In base alle regole, i Paesi dell’Eurozona devono presentare alla Commissione europea le bozze di legge di Stabilità per l’anno successivo entro metà ottobre. Quest’anno la scadenza è stata spostata al 17 ottobre per ragioni di calendario. Nei 15 giorni successivi l’esecutivo comunitario può chiedere chiarimenti agli Stati membri, cosa successa per Belgio, Cipro, Finlandia, Italia e Portogallo. Le risposte di Cipro e Italia non sono piaciute. E per questi Paesi si renderà necessario ulteriore lavoro a livello tecnico e politico. Il tempo stringe, visto che entro la mezzanotte di domani la Commissione Ue dovrà dire se la manovra italiana sarà approvata o no. Entro quindici giorni dalla presentazione delle bozze di bilancio, in caso di “gravi deviazioni” dagli obiettivi di aggiustamento strutturale di bilancio richiesti dal patto di stabilità si può chiedere la revisione della manovra. In caso di deviazioni non gravi si può procedere all’approvazione con riserva, chiedendo correzioni marginali senza dovere stravolgere il piano di bilancio originale. Per l’Italia sembra profilarsi questo secondo scenario, come dimostra l’assenza di nuovi richiami formali.

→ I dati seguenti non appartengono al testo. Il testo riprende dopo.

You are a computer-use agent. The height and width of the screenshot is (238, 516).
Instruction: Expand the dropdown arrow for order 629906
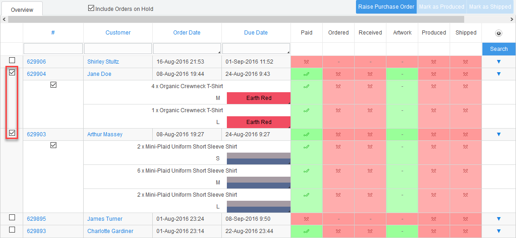coord(499,62)
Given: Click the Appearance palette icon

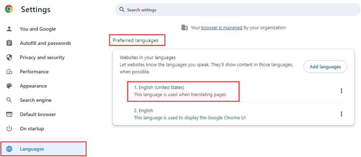Looking at the screenshot, I should pyautogui.click(x=10, y=86).
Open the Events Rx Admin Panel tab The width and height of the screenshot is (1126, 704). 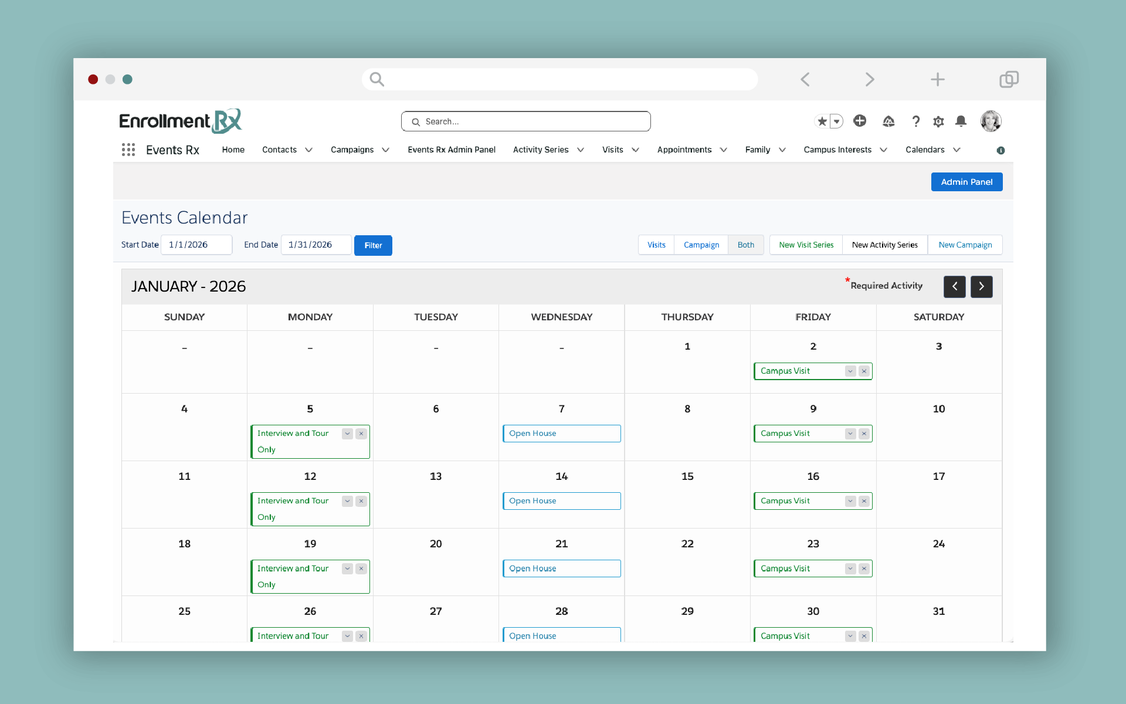point(451,150)
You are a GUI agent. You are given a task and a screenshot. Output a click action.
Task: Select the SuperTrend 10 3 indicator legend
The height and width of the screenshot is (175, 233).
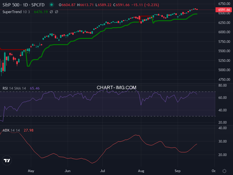[x=16, y=12]
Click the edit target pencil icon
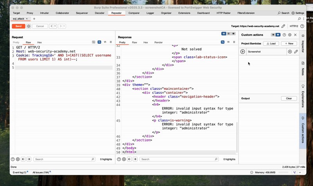The height and width of the screenshot is (186, 313). 283,26
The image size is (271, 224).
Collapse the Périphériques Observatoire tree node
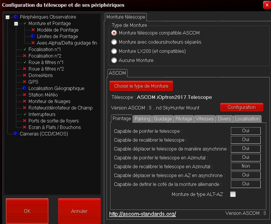click(8, 17)
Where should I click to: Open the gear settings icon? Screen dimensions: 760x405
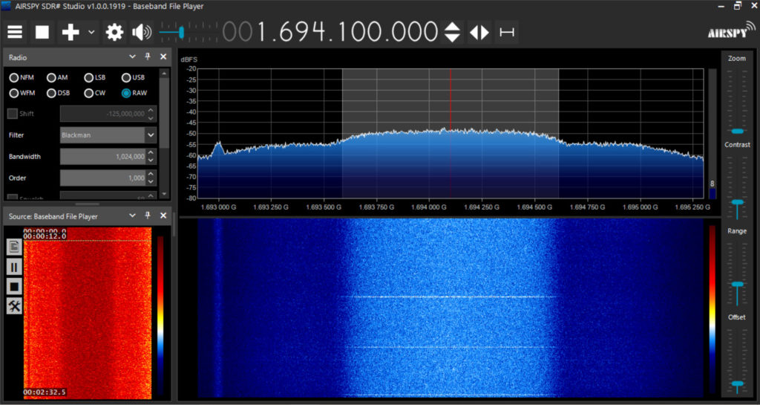[x=114, y=32]
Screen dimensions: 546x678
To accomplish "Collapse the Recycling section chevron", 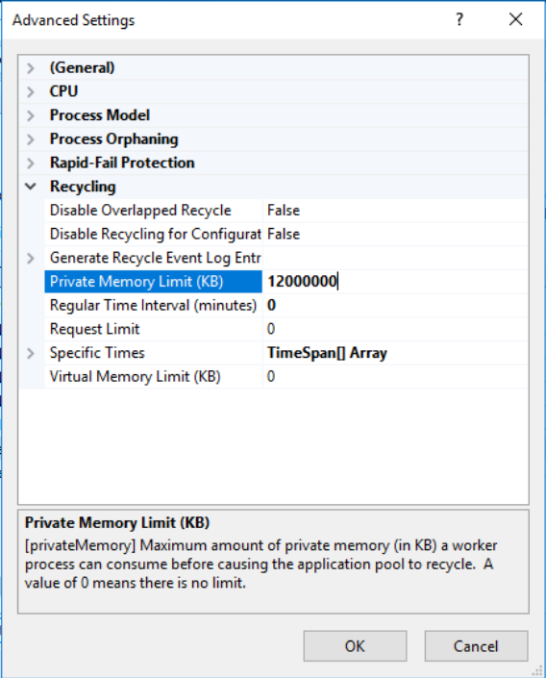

Al momento i contatti si tengono in formato verbale. Venerdì scorso il ministro dell’Economia Pier Carlo Padoan ne ha parlato a Bratislava con il commissario agli Affari economici, Pierre Moscovici. Sempre a quanto si apprende a Bruxelles, non è gradito il tono del dibattito politico. La richiesta di flessibilità giustificata dalle spese eccezionali dovute al terremoto appare giustificata, ma si invita a fare uso degli strumenti esistenti senza attacchi politici. La comunicazione sulla flessibilità prevede la possibilità di tenere fuori dal patto di stabilità le spese sostenute per gli investimenti, come previsto anche dal piano Juncker per gli investimenti strategici. Se l’Italia riesce a produrre un piano per gli investimenti di messa in sicurezza e ricostruzione anti-sismica, può far fronte alla spese necessarie nel rispetto dei vincoli europei e delle esigenze nazionali.